What needs to be done:
From the entries that follow, extract each line holding the string "Expand".

Raw data:
────────────────────────────────────────

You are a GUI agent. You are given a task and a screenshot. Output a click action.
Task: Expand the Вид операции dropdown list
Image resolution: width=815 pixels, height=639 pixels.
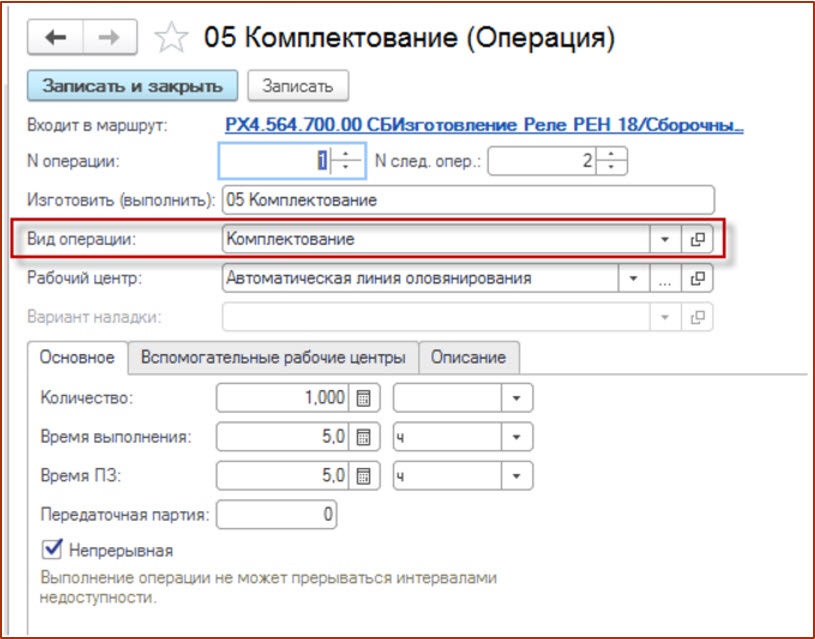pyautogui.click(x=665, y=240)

────────────────────────────────────────

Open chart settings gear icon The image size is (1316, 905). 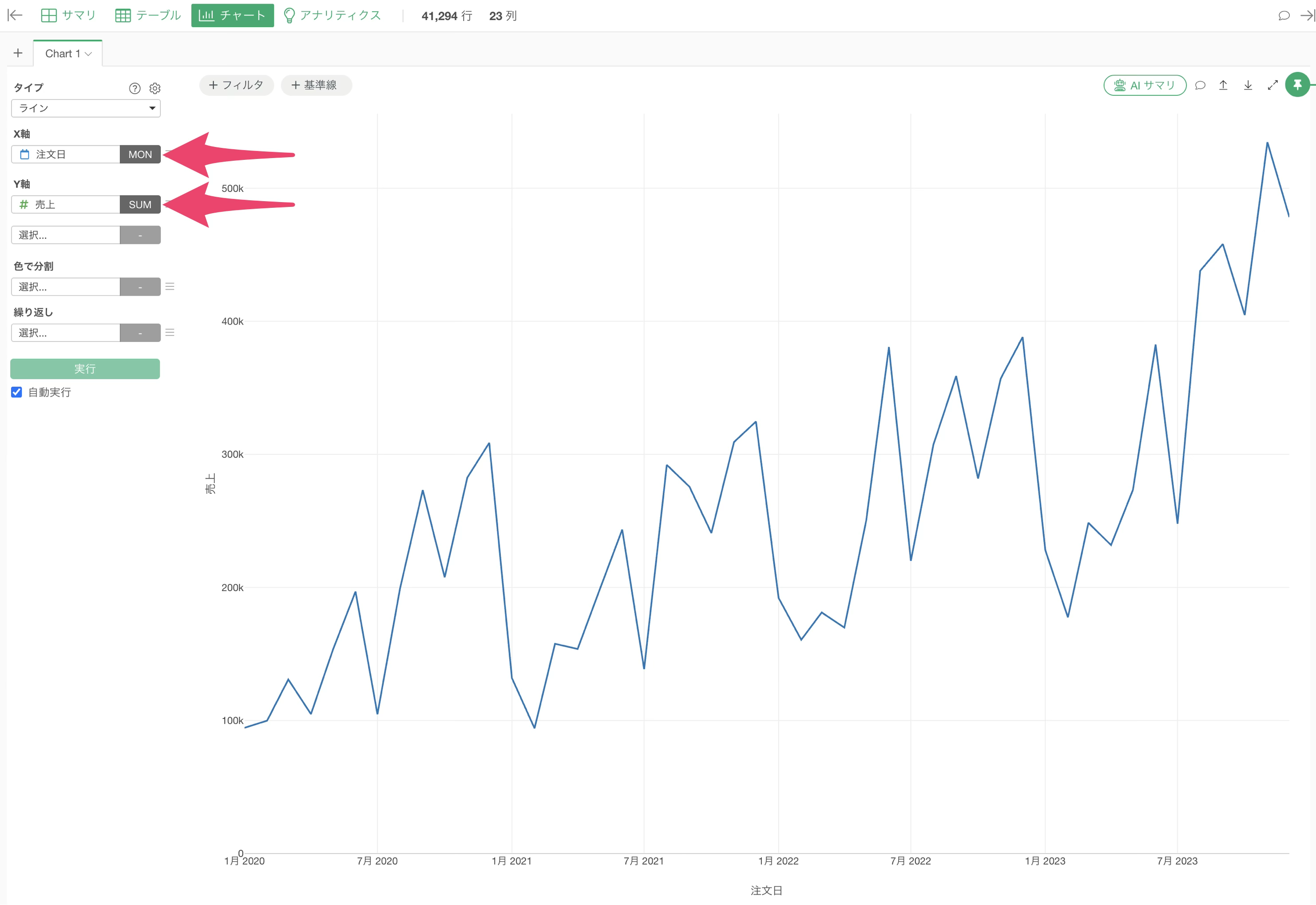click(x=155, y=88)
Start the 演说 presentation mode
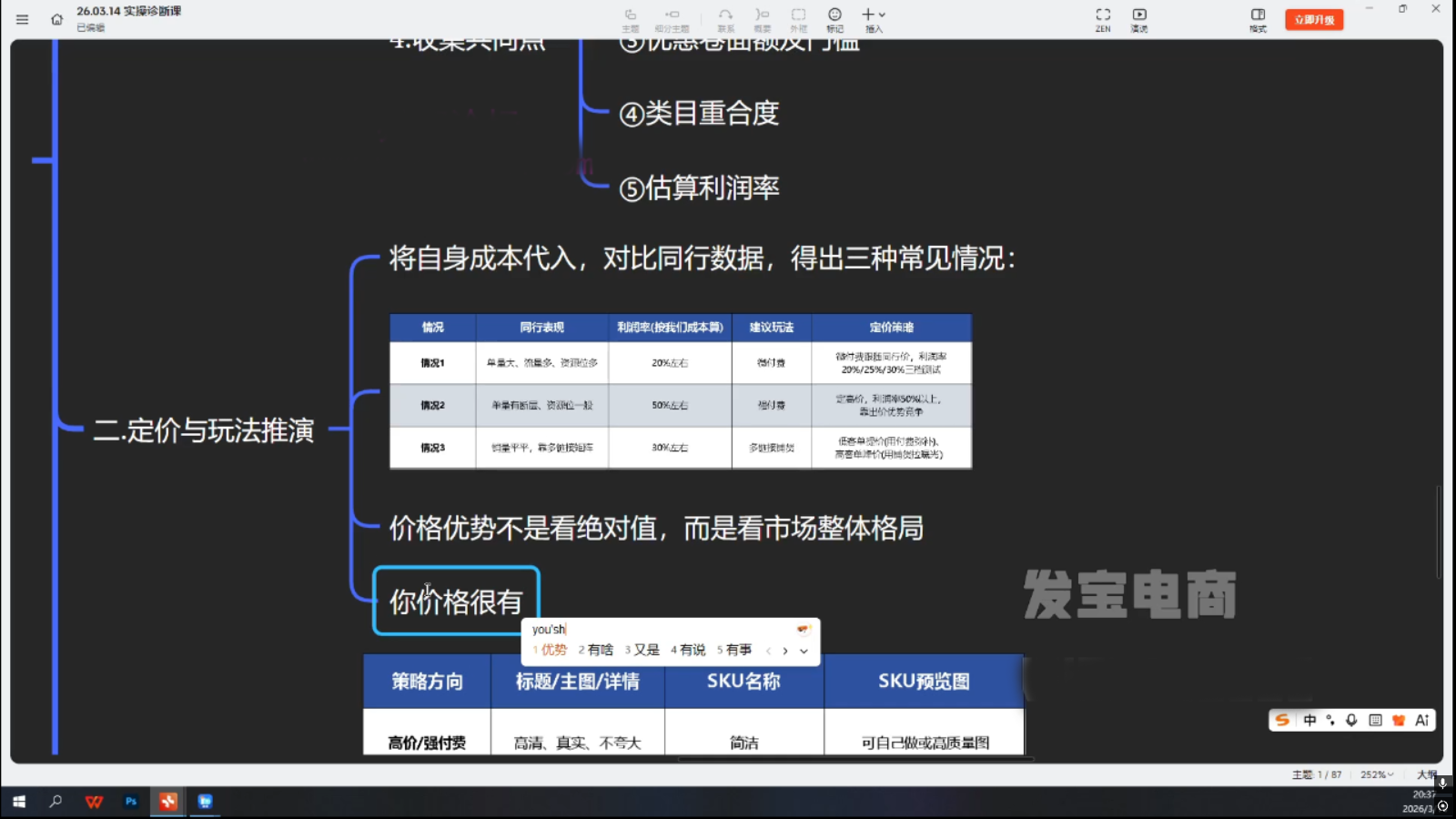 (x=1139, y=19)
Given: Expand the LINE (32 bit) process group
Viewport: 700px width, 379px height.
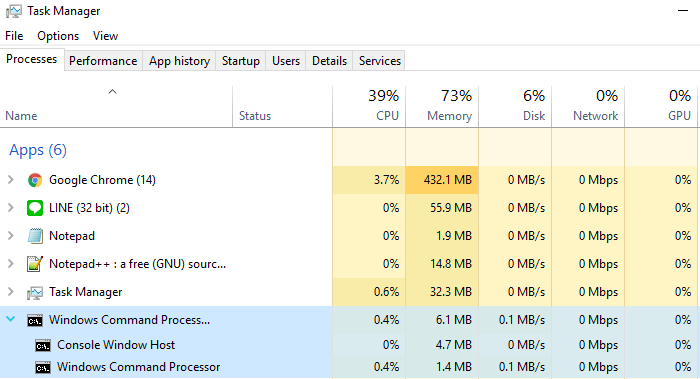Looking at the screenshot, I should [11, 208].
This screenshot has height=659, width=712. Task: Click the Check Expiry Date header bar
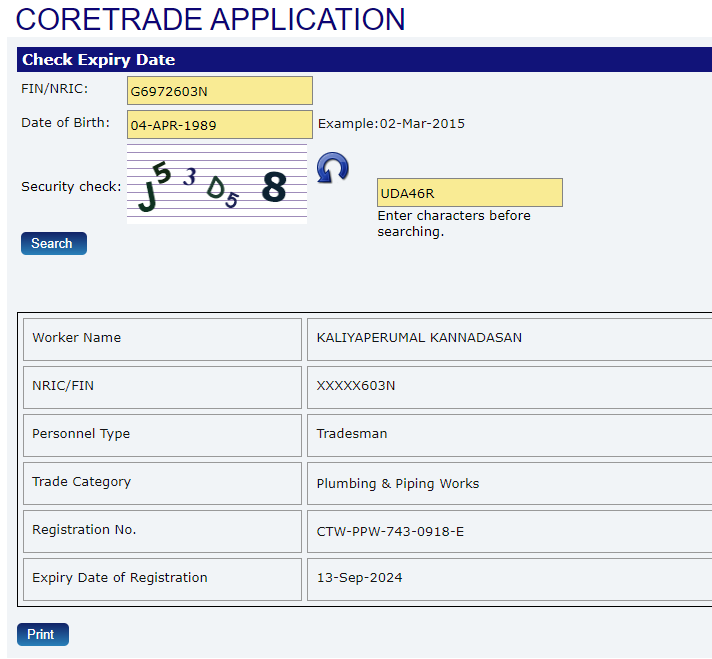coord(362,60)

────────────────────────────────────────

Task solution:
Task: Expand the Вид операции dropdown list
Given: Expand the LINE (32 bit) process group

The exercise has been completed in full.